The Reserve Bank of India (RBI), India’s central bank, has admitted that it did not undertake a thorough enough research of cryptocurrencies before issuing its ban earlier this year, writes Bitcoin.com.
This was the bank’s response to a Right to Information query filed by an Indian blockchain lawyer, which has since been distributed to news outlets.
All financial institutions were instructed to cease cryptocurrency business across the sub-continent on 5 April and were given three months to comply. The move, like others in various countries attempting to legislate cryptocurrency, was designed to prevent money laundering and to protect consumers. RBI gave banks and financial institutions notice that it would put a working party into place to look at the feasibility of issuing a state-backed cryptocurrency.
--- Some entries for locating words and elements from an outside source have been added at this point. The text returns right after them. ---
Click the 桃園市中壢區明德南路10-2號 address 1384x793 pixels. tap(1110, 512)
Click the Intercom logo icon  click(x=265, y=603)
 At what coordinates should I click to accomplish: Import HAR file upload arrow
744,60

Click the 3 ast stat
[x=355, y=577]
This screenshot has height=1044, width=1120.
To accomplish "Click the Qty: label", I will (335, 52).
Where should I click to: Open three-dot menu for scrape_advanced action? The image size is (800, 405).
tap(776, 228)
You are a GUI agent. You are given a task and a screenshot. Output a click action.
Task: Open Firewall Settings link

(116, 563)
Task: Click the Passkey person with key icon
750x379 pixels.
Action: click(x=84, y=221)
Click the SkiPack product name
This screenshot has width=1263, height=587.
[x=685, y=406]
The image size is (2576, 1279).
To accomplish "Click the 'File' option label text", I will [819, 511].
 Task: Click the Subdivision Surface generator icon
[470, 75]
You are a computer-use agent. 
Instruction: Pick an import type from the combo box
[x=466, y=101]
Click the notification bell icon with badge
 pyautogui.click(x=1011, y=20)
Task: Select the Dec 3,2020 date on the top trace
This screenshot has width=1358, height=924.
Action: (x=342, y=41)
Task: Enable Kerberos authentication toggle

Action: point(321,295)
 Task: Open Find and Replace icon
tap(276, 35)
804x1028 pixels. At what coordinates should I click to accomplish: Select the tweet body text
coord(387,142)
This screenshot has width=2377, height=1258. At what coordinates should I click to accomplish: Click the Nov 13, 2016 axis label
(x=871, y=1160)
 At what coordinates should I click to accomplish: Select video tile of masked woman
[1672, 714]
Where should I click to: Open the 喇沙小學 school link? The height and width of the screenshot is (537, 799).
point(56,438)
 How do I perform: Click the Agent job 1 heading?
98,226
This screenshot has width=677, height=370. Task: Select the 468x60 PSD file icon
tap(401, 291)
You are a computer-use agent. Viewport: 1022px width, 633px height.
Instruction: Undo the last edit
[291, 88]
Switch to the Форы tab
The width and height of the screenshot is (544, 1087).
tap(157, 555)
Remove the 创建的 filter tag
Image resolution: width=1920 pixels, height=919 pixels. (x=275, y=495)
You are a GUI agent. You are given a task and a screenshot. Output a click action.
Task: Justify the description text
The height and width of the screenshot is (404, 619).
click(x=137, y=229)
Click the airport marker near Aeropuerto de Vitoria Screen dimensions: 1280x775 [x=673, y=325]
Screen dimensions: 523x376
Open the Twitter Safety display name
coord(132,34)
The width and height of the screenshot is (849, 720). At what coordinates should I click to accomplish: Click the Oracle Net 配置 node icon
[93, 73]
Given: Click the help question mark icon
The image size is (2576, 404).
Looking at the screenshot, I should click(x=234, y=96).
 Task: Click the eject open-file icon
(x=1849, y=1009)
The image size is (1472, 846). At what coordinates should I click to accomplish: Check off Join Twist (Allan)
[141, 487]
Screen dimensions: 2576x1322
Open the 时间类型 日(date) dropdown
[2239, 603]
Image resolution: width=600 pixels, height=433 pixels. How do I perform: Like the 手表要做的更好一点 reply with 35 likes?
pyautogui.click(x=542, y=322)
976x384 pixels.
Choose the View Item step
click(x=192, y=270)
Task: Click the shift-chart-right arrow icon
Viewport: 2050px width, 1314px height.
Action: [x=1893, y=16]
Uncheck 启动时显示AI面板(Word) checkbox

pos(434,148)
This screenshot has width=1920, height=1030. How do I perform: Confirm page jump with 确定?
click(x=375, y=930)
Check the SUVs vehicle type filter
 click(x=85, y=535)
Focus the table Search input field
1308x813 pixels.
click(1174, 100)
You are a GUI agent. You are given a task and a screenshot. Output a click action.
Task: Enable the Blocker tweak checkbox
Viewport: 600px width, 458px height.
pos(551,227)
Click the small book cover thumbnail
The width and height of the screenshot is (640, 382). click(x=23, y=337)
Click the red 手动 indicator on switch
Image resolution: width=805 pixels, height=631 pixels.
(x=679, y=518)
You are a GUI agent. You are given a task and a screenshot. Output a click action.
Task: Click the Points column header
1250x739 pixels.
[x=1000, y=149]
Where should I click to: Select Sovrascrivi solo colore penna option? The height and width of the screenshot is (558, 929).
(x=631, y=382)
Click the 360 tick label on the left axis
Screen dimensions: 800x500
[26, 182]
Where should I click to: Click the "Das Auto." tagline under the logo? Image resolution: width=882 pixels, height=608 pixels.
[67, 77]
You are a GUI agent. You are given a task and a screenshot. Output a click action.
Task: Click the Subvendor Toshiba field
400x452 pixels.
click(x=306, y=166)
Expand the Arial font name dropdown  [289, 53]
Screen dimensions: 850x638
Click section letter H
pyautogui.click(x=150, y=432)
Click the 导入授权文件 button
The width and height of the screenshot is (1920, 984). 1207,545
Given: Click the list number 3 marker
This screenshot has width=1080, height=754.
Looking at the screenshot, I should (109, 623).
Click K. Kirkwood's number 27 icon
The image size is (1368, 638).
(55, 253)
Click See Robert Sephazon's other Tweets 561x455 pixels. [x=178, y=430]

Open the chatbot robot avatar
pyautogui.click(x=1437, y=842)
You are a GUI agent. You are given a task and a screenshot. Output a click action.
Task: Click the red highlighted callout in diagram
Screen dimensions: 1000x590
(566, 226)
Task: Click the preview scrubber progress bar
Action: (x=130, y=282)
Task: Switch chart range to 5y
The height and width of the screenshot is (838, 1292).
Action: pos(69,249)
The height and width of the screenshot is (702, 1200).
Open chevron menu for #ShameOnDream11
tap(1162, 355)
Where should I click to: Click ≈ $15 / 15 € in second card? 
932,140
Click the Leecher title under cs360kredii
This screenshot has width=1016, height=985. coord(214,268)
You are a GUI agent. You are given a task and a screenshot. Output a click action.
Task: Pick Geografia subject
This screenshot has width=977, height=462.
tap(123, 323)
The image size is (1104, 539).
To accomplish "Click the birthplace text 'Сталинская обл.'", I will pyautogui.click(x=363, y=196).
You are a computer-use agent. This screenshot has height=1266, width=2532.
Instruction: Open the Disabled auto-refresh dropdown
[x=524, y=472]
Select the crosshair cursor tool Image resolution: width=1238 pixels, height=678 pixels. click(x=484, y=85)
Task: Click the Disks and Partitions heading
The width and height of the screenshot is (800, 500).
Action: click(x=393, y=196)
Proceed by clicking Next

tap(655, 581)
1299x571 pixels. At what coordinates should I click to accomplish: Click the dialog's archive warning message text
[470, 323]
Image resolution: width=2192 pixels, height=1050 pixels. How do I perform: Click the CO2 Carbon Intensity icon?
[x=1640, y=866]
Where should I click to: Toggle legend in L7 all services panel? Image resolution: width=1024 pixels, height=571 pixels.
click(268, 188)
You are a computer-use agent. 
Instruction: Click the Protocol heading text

It appears that RBI did not study the nature, principles, and usage of cryptocurrencies before issuing the ban, and no committee was formed for this purpose prior to the ban. The ban has since been challenged in the Supreme Court, seeing some investors moving their business overseas.
The Supreme Court challenge was put in place partly due to a petition supporting blockchain that gained 17,000 signatures, largely driven by younger users employed in the industry, citing youth unemployment as a major concern.
The initial two writ petitions filed in public interest with the Supreme Court are still pending but will decide the legal status of cryptocurrencies in India. They are representative of the enormous public outcry against RBI’s dictum, as the population of India is both highly aware and active in the cryptocurrency market.
According to Kunal Barchha, co-founder and director of the company behind the upcoming crypto exchange Coinrecoil, the author of the query is Varun Sethi, an Indian blockchain lawyer.
Sethi’s questions to the RBI focused on why a body or panel of inquiry hadn’t been formed to investigate and research any extant cryptocurrency risks prior to the bank’s ban, and no foreign sources had been contacted to gain further information about the technology.
The bank’s response was that it “was a member of the Inter-Disciplinary Committee constituted by the Finance Ministry and the Indian government in March 2017, to examine the status of virtual currencies and suggest regulations”.
Although central banks do have authority to ban or restrict commercial banks from a certain industry when it is declared as completely illegal, this was not the case regarding the decision, said Barchha.
“In the case of Bitcoin or cryptocurrencies, that process is completely missing, as the government of India has not yet declared cryptocurrencies illegal and so we have challenged the RBI’s circular,” he explained.